What you will do>
(A) For the excerpt on cToM data fees, decide whether each statement agrees with it. Answer yes or no, and quote the deciding words exactly. (i) Internal Distributors may share the Exchange's market data only with the recipient's officers and employees and its affiliates. (ii) External Distributors are barred from charging their own fees for distributing the market data. (iii) Potential purchasers must buy the market data.
(B) Reproduce a passage from the excerpt on cToM data fees. Begin at the words "The Exchange believes the" and stop after "potential for confusion.".

Source document>
*** Begin section ***

The Proposed Pricing Is Not Unfairly Discriminatory and Provides for 
the Equitable Allocation of Fees, Dues, and Other Charges
    The Exchange believes that it is reasonable, equitable and not 
unfairly discriminatory to assess Internal Distributors fees that are 
less than the fees assessed for External Distributors for subscriptions 
to the cToM data feed because Internal Distributors have limited, 
restricted usage rights to the market data, as compared to External 
Distributors, which have more expansive usage rights. All Members and 
non-Members that determine to receive any market data feed of the 
Exchange (or its affiliates, MIAX Pearl and MIAX), must first execute, 
among other things, the MIAX Exchange Group Exchange Data Agreement 
(the ``Exchange Data Agreement'').\50\ Pursuant to the Exchange Data 
Agreement, Internal Distributors are restricted to the ``internal use'' 
of any market data they receive. This means that Internal Distributors 
may only distribute the Exchange's market data to the recipient's 
officers and employees and its affiliates.\51\ External Distributors 
may distribute the Exchange's market data to persons who are not 
officers, employees or affiliates of the External Distributor,\52\ and 
may charge their own fees for the distribution of such market data. 
Accordingly, the Exchange believes it is fair, reasonable and not 
unfairly discriminatory to assess External Distributors a higher fee 
for the Exchange's market data products as External Distributors have 
greater usage rights to commercialize such market data. The Exchange 
also utilizes more resources to support External Distributors versus 
Internal Distributors, as External Distributors have reporting and 
monitoring obligations that Internal Distributors do not have, thus 
requiring additional time and effort of Exchange staff. The Exchange 
believes the proposed cToM fees are equitable and not unfairly 
discriminatory because the fee level results in a reasonable and 
equitable allocation of fees amongst subscribers for similar services, 
depending on whether the subscribers is an Internal or External 
Distributor. Moreover, the decision as to whether or not to purchase 
market data is entirely optional to all market participants. Potential 
purchasers are not required to purchase the market data, and the 
Exchange is not required to make the market data available. Purchasers 
may request the data at any time or may decline to purchase such data. 
The allocation of fees among users is fair and reasonable because, if 
market participants deem the proposed fees to be unfair or inequitable, 
firms can discontinue their use of the cToM data.
---------------------------------------------------------------------------

    \50\ See Exchange Data Agreement, available at https://miaxweb2.pairsite.com/sites/default/files/page-files/MIAX_Exchange_Group_Data_Agreement_09032020.pdf.
    \51\ See id.
    \52\ See id.
---------------------------------------------------------------------------

    Further, the Exchange believes that the proposal is equitable and 
not unfairly discriminatory because the proposed cToM fees will apply 
to all market participants of the Exchange on a uniform basis. The 
Exchange also notes that the proposed monthly cToM fees for Internal 
and External Distributors are the same prices that the

[[Page 73059]]

Exchange charges for its ToM data product.
    The Exchange believes the proposed change to delete certain text 
from Section (6)(a) of the Fee Schedule promotes just and equitable 
principles of trade and removes impediments to and perfects the 
mechanism of a free and open market and a national market system 
because the proposed change is a non-substantive edit to the Fee 
Schedule to remove unnecessary text. The Exchange believes that this 
proposed change will provide greater clarity to Members and the public 
regarding the Exchange's Fee Schedule and that it is in the public 
interest for the Fee Schedule to be accurate and concise so as to 
eliminate the potential for confusion.

*** End section ***

Available data>
*** Begin section ***

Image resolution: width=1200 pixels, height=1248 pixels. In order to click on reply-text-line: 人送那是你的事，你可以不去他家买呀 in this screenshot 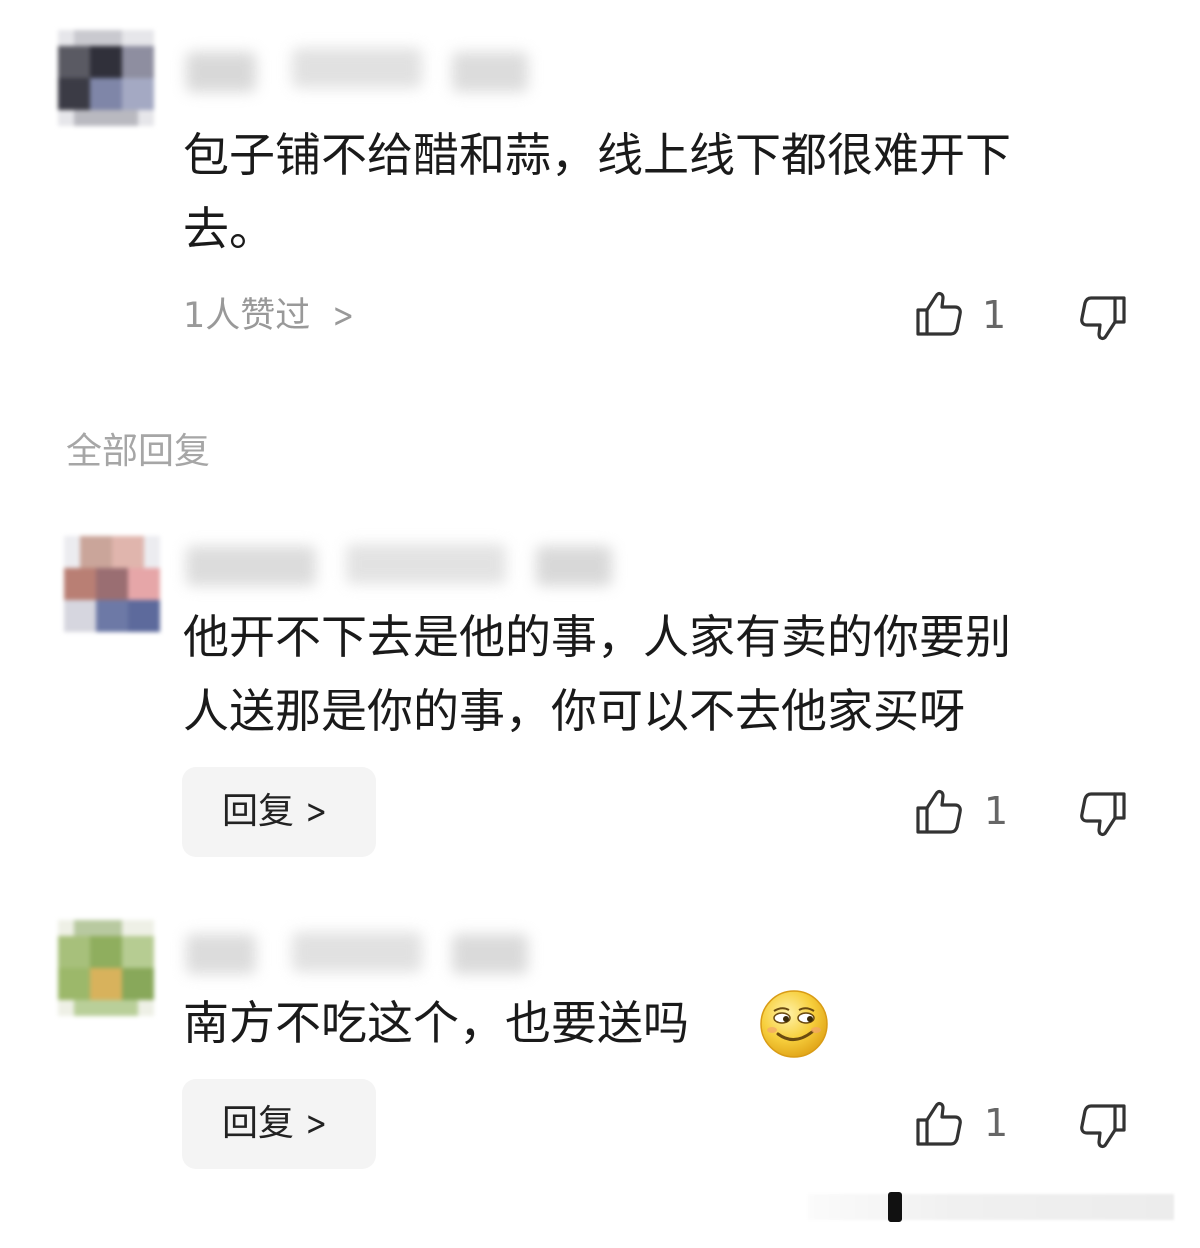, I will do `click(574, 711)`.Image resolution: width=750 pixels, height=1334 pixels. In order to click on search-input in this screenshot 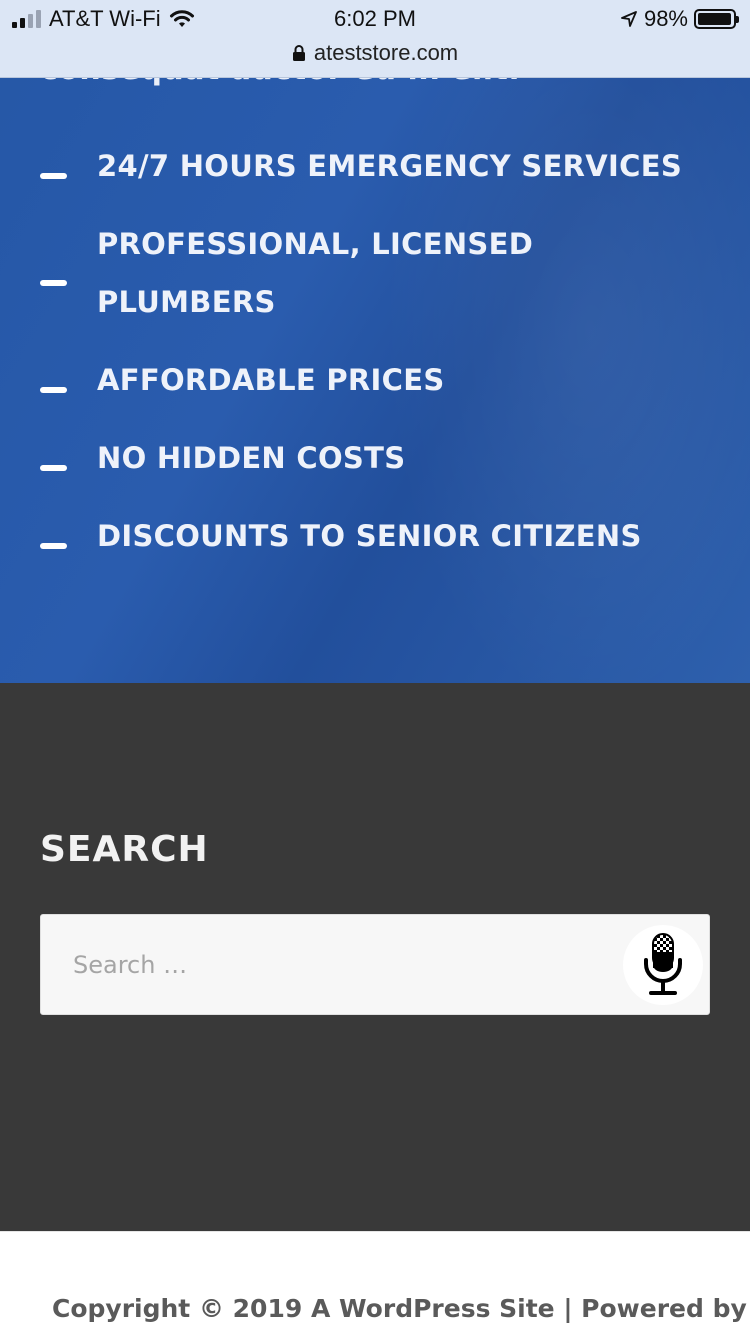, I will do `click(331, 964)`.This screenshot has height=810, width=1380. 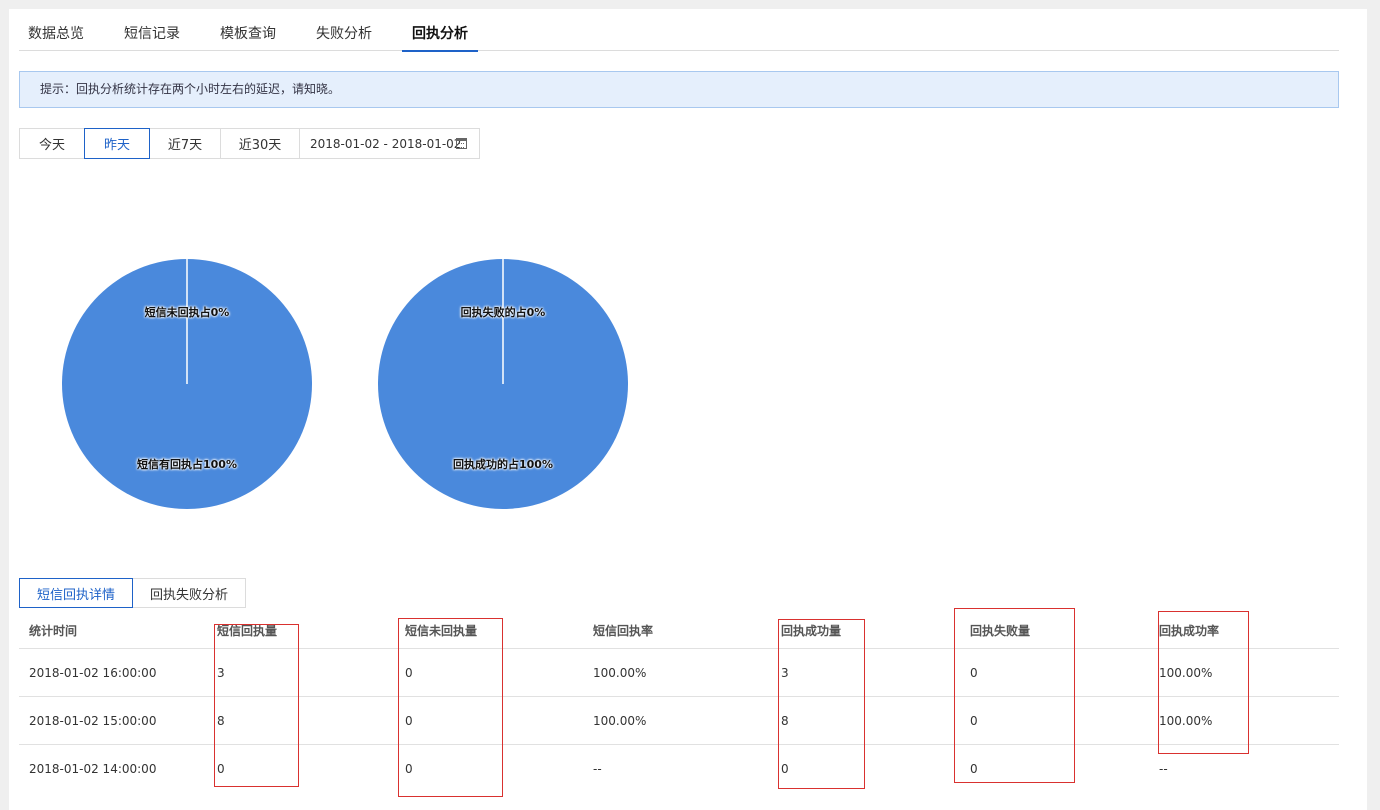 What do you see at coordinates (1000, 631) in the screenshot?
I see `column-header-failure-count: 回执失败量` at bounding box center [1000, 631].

*** End section ***

Solution list>
(A)
(i) Yes: "Internal Distributors may only distribute the Exchange's market data to the recipient's officers and employees and its affiliates."
(ii) No: "may charge their own fees for the distribution of such market data."
(iii) No: "Potential purchasers are not required to purchase the market data"

(B)
The Exchange believes the proposed change to delete certain text 
from Section (6)(a) of the Fee Schedule promotes just and equitable 
principles of trade and removes impediments to and perfects the 
mechanism of a free and open market and a national market system 
because the proposed change is a non-substantive edit to the Fee 
Schedule to remove unnecessary text. The Exchange believes that this 
proposed change will provide greater clarity to Members and the public 
regarding the Exchange's Fee Schedule and that it is in the public 
interest for the Fee Schedule to be accurate and concise so as to 
eliminate the potential for confusion.